Selected excerpt
Similarly, our perception of a Berber term from North Africa may have been filtered first through a local spoken form of Arabic and/or literary Arabic, then through written French (e.g. “Ouaouzquite,” to be pronounced approximately wa-ooz-keet). English itself is notorious for its spelling traps, as the tourist visiting Cirencester (sisister) or Godmanchester (gumster) can attest. Thus a short “a” vowel common in north Indian languages sounds like the English vowel of such words as sung, luck, but, hurry. English speakers therefore represented this Indian vowel as “u” in writing Lucknow, suttee, curry, etc. Lucknow, luckily, preserves the context of the substitution; the unfamiliar “dhurrie” (pronounced darry) is likely to be mispronounced as doory.


To pronounce a term with confidence, it helps to know the word’s linguistic lineage. This is not always possible, but the table of systematic correspondences of sounds and spellings on the previous page will guide the reader in making an educated guess.

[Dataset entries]
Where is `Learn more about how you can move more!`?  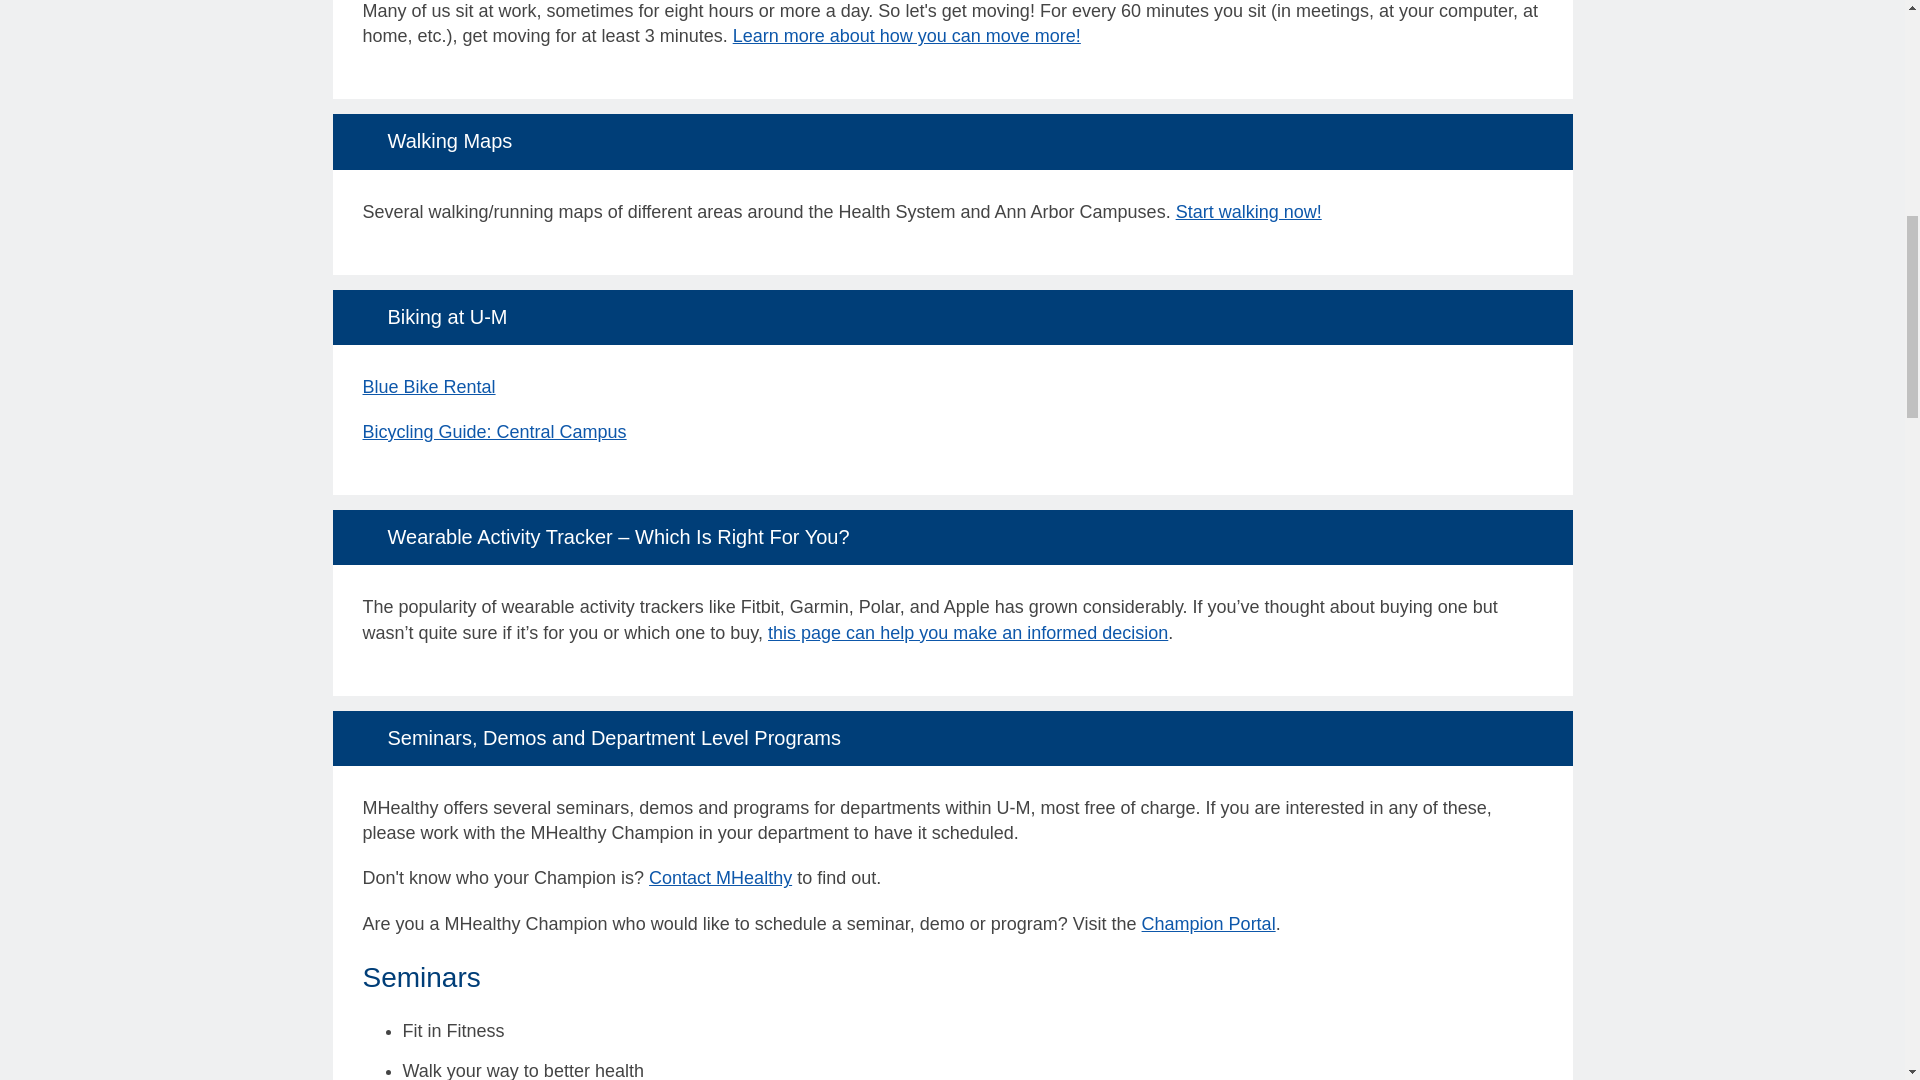 Learn more about how you can move more! is located at coordinates (906, 36).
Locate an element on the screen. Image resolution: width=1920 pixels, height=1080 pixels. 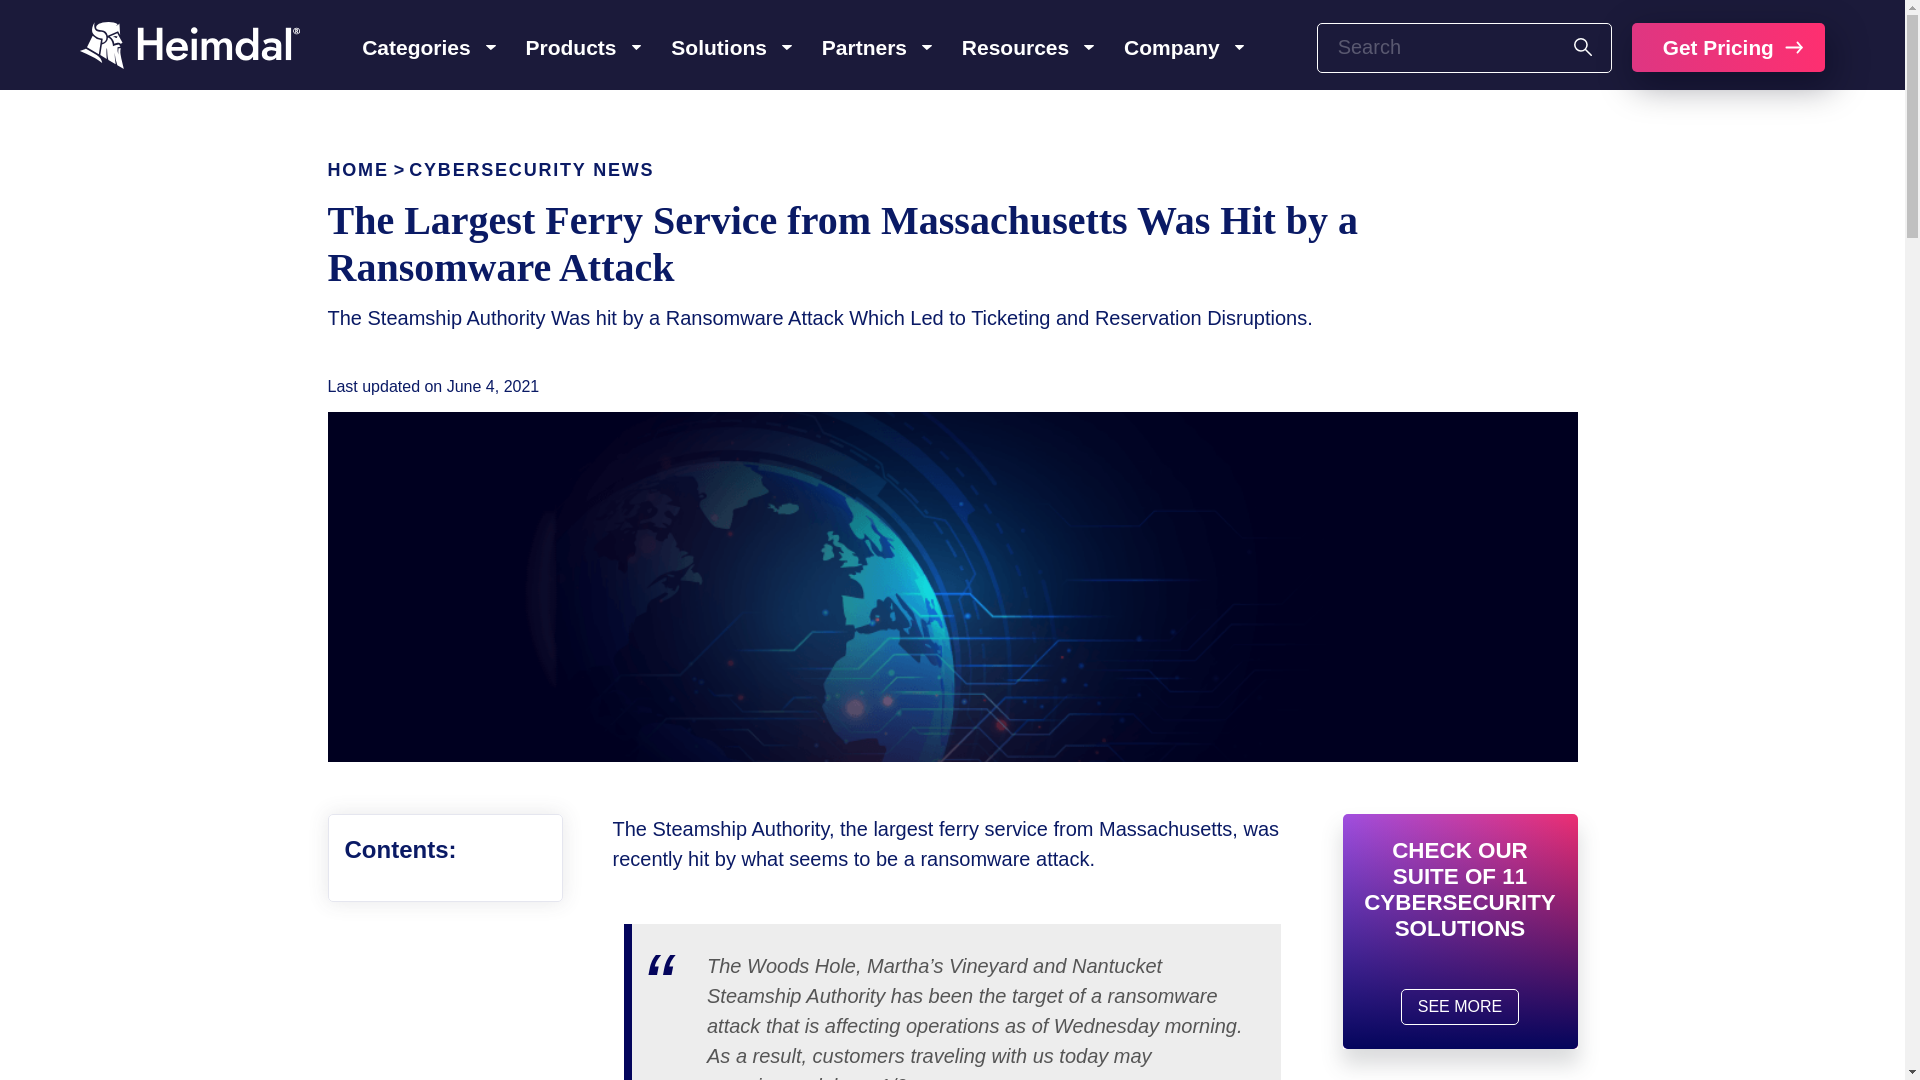
Get Pricing is located at coordinates (1728, 46).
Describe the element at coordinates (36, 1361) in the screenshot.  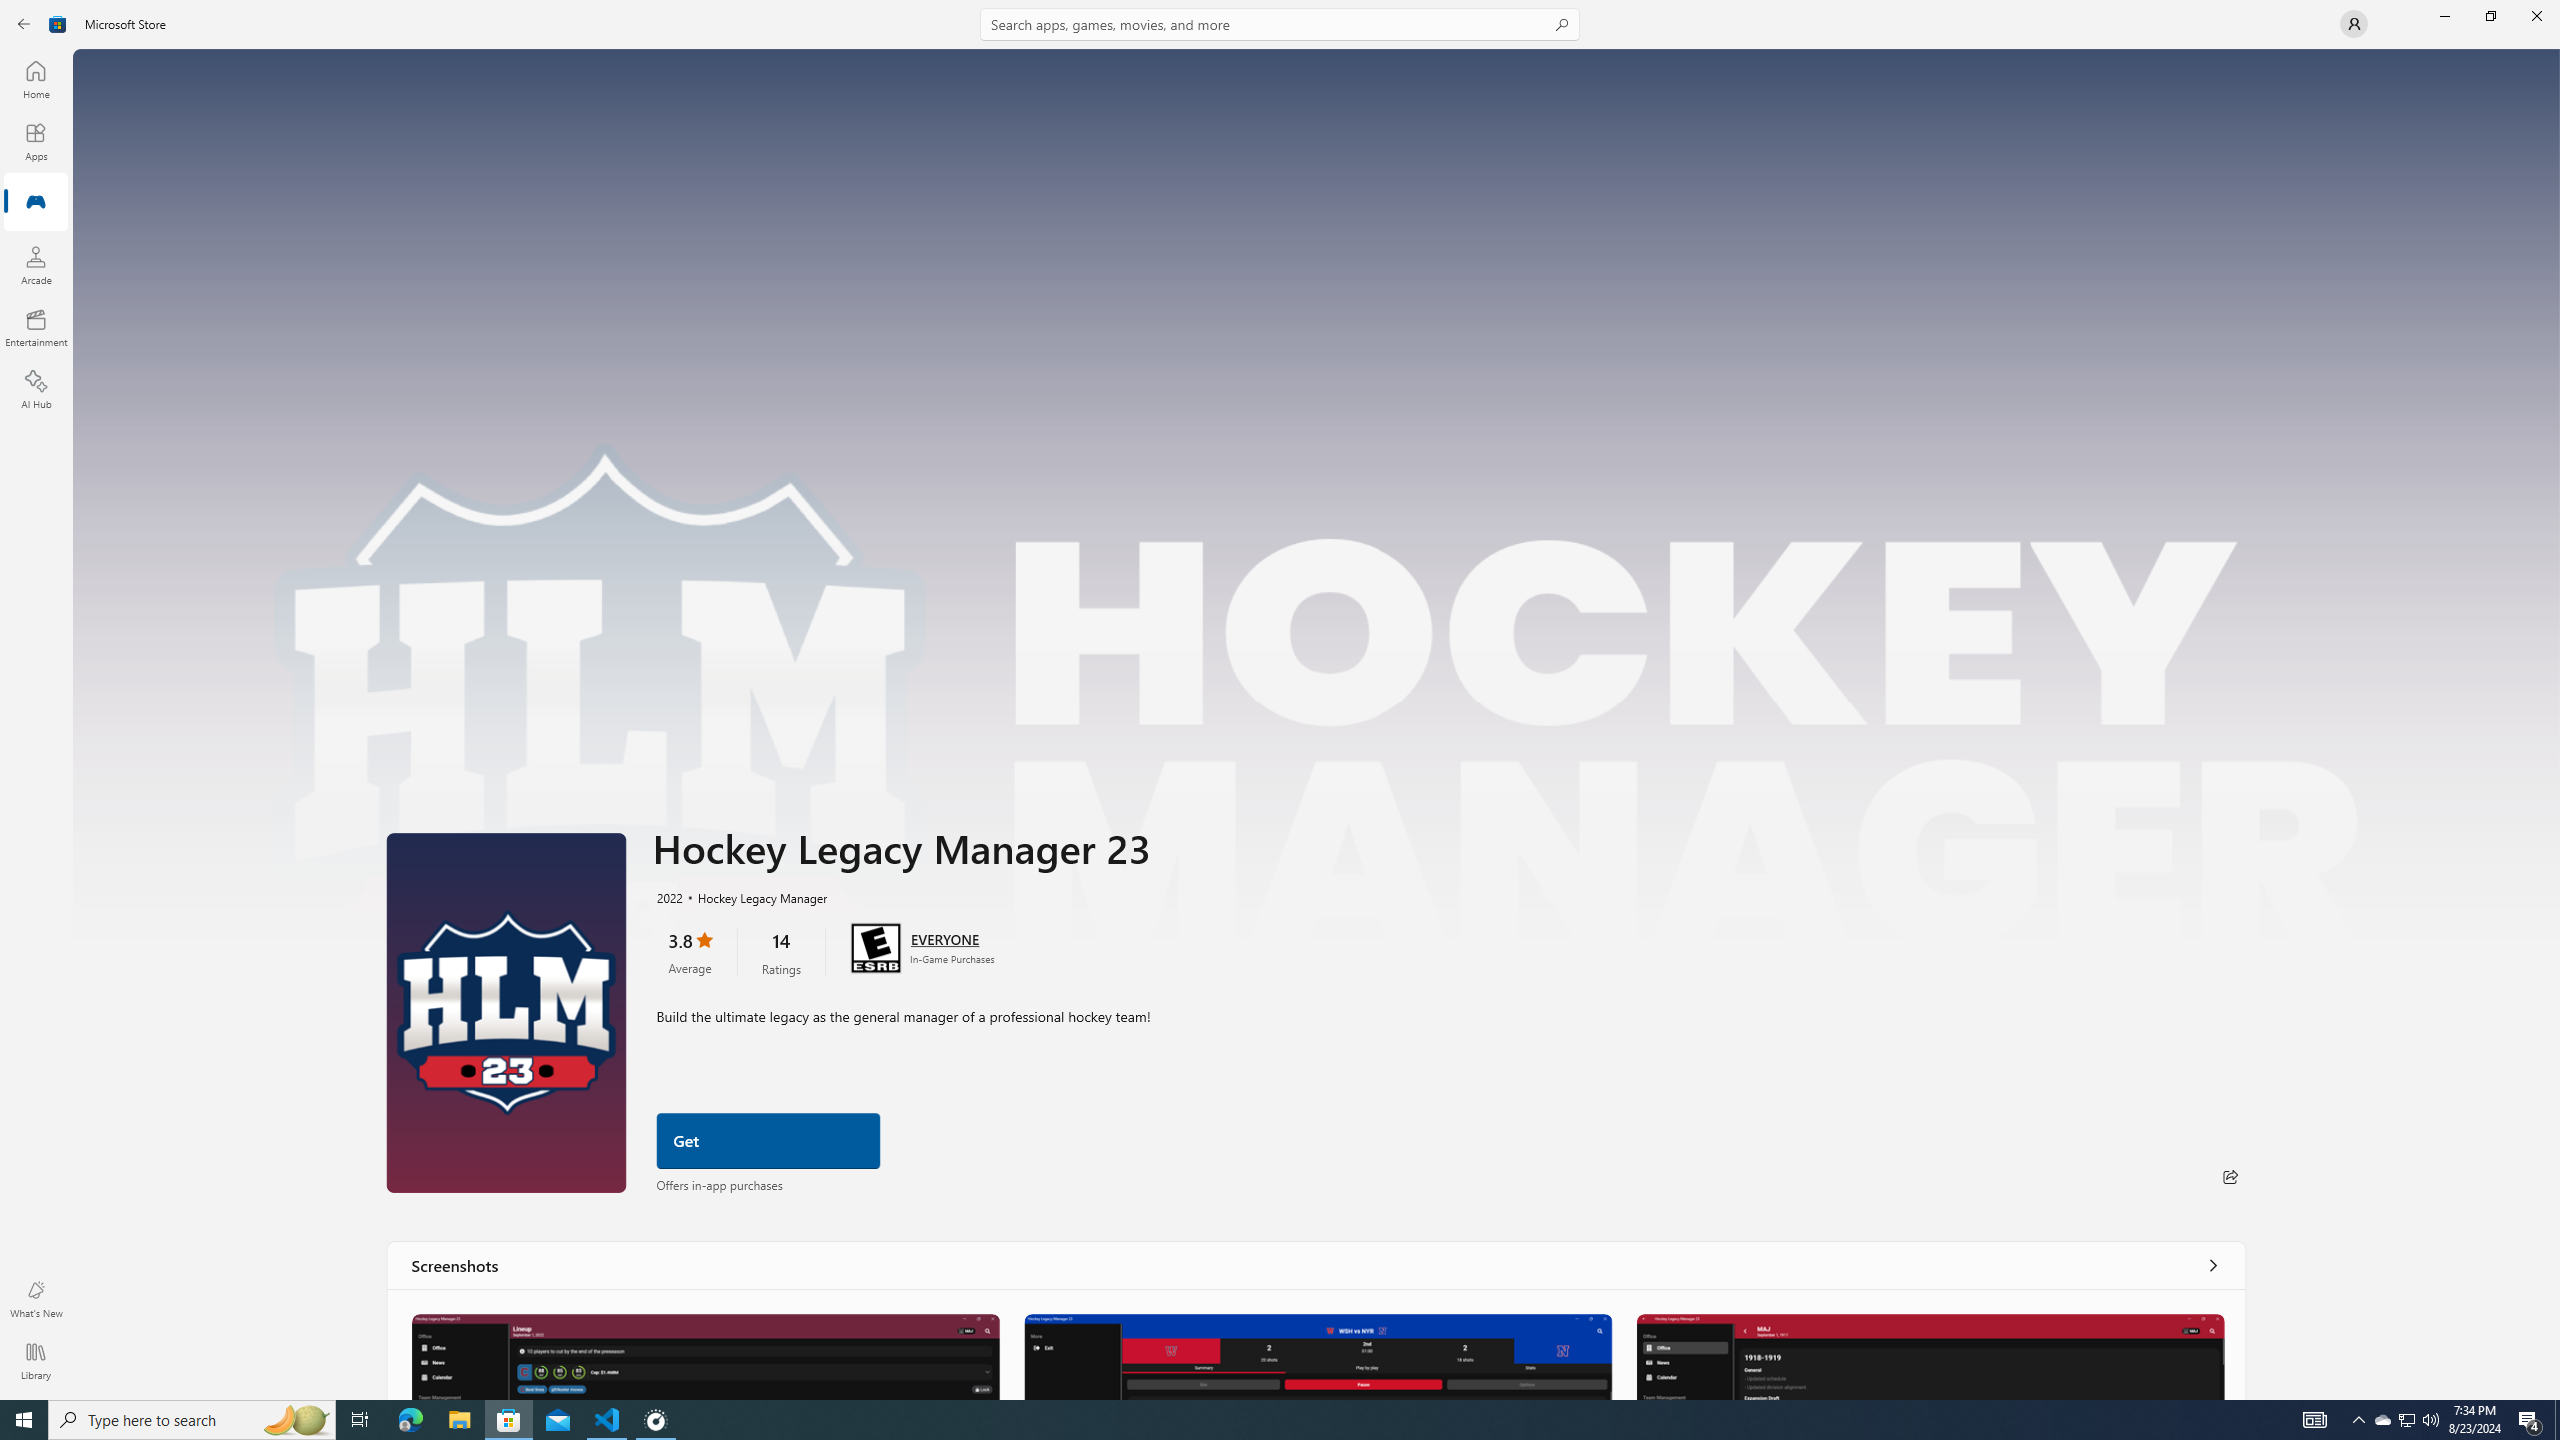
I see `Library` at that location.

Required work
1. Update the text on spelling and pronunciation from "To pronounce a" up to and including "an educated guess.", replacing "linguistic lineage" with "linguistic origin".
2. Arrange the records from the line with "Locate an element" through the end of the records as a two-column CSV with the columns request and answer. Give one row per request, put each value in a single quoted field with line breaks turned into spaces, and leave out the pictures.
The text on spelling and pronunciation has no connection to the records.

Solutions by task
1.
To pronounce a term with confidence, it helps to know the word’s linguistic origin. This is not always possible, but the table of systematic correspondences of sounds and spellings on the previous page will guide the reader in making an educated guess.

2.
request,answer
"Locate an element on the screen. Image resolution: width=1920 pixels, height=1080 pixels.","Get Pricing is located at coordinates (1728, 46)."
"Describe the element at coordinates (36, 1361) in the screenshot.","I see `Library` at that location."